DEUTSCH modification code decision tree showing CE01 seal risk and P012 busbar short-circuit risk

Suffix codes can change field performance. CE01 affects reduced-diameter sealing, while busbar variants can change the internal electrical network.

Sourcing Checklist Before Releasing a TE Connector BOM

Use this checklist before buying TE or DEUTSCH connector families:

  1. Identify the object type: housing, header, terminal, contact, wedgelock, seal, backshell, or cable assembly.
  2. Decode the base family, but confirm the exact part on TE's product page or drawing.
  3. For numeric TE parts, do not apply housing dash rules to terminals.
  4. For DEUTSCH, match S housings with socket contacts and P housings with pin contacts.
  5. Confirm wire gauge and insulation outside diameter, especially for reduced-diameter seal variants.
  6. Check whether the suffix changes color, keying, cap style, seal retention, or internal connectivity.
  7. Check packaging: loose piece, strip, reel, tray, box, or cut tape.
  8. Confirm RoHS/REACH status, finish, and product drawing revision.
  9. Confirm mating parts and accessories, including wedgelocks and crimp tools.
  10. For open-market lots, inspect labels, date codes, package type, plating finish, and traceability documents.

For urgent projects, send the raw BOM to TrustCompo RFQ Submit with the manufacturer part numbers, quantities, target delivery date, and application notes. For one-line emergency buys, use Quick Quote. If the BOM may contain obsolete or misdecoded connector numbers, use Alternative Solutions and include photos of the mating connector and wire harness.
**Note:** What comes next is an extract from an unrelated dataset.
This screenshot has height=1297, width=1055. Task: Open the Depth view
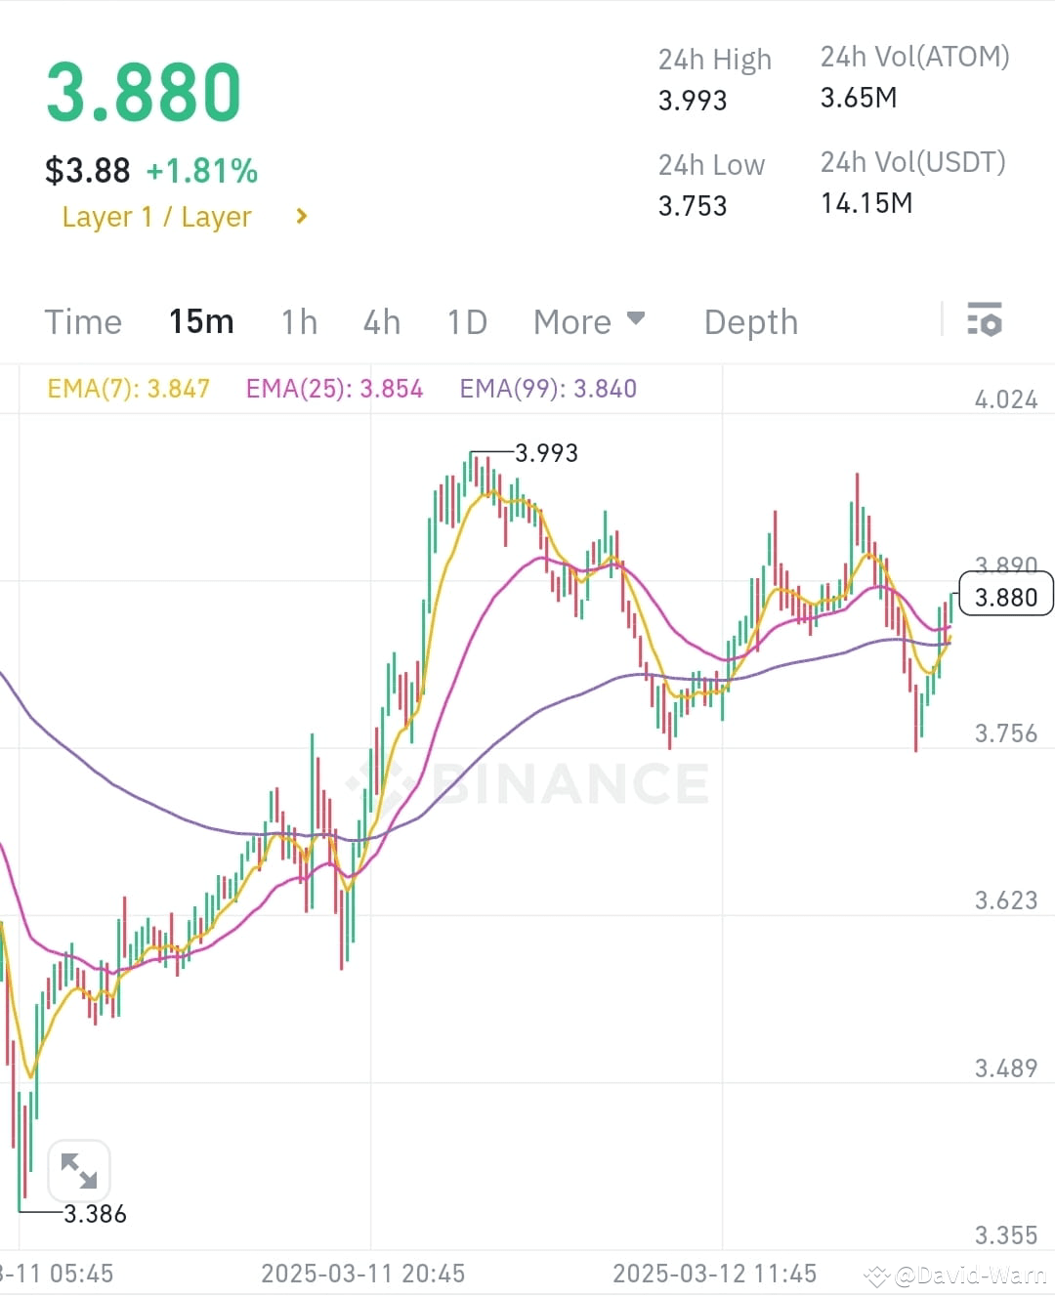[750, 321]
Representative Part Links for Cross-Checking

Part Number Role in This Guide TrustCompo Link
DT06-2S DEUTSCH plug housing that accepts socket contacts DT06-2S
DT04-2P DEUTSCH receptacle housing that accepts pin contacts DT04-2P
0462-201-16141 DEUTSCH socket contact example 0462-201-16141
0460-202-16141 DEUTSCH pin contact example 0460-202-16141
1-178128-3 Dynamic housing example for numeric dash decoding 1-178128-3
1-175218-2 Dynamic terminal/contact example for plating and contact checks 1-175218-2

Source Notes Reviewed for This Draft

This draft was checked against current TE public pages and catalog references, including TE pages for Dynamic 1-178128-3 / 2-178128-3 / 3-178128-3, DEUTSCH DT series housings, DEUTSCH DTM housings, DEUTSCH DTP housings, HDP20 and HD30 overview pages, DT06-2S, DT06-2S-CE01, DTP06-2S-CE01, and DT busbar-style product listings. Final release should still verify the exact TE drawing revision for any part number used in a customer BOM.

Conclusion

TE part numbers are not one language. Numeric AMP-derived connector numbers, Dynamic terminals, and DEUTSCH sealed connector codes each use their own grammar. The safe workflow is to decode the family, identify the object type, then confirm the dash number against the current drawing.

For buyers, the key lesson is blunt: a part number that looks close can still be wrong. The wrong dash suffix may change position count, keying, plating, packaging, seal diameter, color, or even internal electrical connectivity. Decode first, quote second, and release only after the complete connector system has been checked.